#### Exercise description
Pick out each line in these entries that contains the string "agent".

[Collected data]

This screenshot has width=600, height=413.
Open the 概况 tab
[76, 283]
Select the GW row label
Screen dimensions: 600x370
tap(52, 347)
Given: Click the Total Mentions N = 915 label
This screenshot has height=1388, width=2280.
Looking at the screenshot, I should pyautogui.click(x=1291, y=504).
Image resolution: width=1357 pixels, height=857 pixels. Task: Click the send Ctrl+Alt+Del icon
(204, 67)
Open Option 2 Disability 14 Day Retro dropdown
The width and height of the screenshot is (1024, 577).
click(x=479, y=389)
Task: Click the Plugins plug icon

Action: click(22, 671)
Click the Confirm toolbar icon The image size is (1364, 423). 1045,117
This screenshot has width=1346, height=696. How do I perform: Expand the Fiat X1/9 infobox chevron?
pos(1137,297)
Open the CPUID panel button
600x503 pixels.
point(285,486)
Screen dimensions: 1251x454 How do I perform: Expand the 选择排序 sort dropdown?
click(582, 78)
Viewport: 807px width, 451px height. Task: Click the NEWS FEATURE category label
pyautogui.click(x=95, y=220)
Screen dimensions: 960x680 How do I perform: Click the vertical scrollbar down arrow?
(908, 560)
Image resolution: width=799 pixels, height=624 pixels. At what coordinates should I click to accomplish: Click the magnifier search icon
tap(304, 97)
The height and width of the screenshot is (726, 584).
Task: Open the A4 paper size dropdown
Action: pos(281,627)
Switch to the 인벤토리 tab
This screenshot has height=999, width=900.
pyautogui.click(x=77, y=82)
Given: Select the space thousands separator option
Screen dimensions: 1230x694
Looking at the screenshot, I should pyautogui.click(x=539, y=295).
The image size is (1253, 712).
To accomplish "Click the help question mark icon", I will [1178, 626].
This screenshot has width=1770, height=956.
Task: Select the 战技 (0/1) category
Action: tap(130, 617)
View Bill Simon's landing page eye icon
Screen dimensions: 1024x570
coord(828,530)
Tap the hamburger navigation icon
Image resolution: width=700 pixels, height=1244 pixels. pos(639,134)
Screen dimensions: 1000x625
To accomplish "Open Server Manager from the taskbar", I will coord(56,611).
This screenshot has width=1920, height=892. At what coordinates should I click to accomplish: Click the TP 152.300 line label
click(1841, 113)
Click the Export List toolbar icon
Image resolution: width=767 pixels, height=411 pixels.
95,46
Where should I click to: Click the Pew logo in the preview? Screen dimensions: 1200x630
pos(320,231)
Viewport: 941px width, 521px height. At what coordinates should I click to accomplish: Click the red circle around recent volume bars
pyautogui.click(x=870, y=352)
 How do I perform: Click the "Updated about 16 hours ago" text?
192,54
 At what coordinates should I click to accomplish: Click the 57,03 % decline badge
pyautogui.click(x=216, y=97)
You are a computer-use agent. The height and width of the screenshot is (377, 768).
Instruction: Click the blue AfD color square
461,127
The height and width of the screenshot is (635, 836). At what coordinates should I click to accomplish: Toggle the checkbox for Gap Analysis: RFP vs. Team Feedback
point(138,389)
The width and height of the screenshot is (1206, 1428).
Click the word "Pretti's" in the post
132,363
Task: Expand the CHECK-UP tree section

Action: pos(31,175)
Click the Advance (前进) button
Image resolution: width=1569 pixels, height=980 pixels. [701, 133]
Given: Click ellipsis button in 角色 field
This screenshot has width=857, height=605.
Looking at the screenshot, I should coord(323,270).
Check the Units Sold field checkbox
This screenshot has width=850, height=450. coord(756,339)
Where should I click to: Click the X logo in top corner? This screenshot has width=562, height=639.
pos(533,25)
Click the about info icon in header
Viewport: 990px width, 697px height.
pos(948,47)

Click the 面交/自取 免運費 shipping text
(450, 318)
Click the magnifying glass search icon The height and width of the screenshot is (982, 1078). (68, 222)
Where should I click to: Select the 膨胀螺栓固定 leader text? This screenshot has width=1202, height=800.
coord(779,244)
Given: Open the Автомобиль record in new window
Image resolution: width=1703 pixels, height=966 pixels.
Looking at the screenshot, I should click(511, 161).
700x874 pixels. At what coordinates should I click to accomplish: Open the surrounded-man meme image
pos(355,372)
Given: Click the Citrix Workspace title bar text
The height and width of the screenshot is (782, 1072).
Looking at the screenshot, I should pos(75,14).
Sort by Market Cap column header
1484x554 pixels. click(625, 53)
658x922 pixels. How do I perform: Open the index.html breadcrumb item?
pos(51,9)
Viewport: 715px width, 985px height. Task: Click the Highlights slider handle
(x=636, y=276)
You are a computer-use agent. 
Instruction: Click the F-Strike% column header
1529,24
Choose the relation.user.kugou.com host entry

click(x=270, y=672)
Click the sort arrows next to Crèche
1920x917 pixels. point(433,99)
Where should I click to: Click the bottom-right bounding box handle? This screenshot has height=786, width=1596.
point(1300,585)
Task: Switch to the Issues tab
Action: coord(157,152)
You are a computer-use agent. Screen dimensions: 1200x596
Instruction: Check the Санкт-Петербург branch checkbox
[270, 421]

#### Written response
You are a computer-use agent. The height and width of the screenshot is (377, 768).
You are a computer-use agent. 
You are a computer-use agent. Screen dimensions: 1200x596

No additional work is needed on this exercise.